Reproduce the listing below, swapping "Gruppenarbeit" for "Teamarbeit" and leaving everything else unchanged.
* * * * * * * * *
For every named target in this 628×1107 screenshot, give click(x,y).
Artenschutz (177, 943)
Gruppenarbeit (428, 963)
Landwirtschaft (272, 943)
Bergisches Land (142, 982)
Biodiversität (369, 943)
* * * * * * * * *
**Expected answer:**
For every named target in this 628×1107 screenshot, give click(x,y).
Artenschutz (177, 943)
Teamarbeit (428, 963)
Landwirtschaft (272, 943)
Bergisches Land (142, 982)
Biodiversität (369, 943)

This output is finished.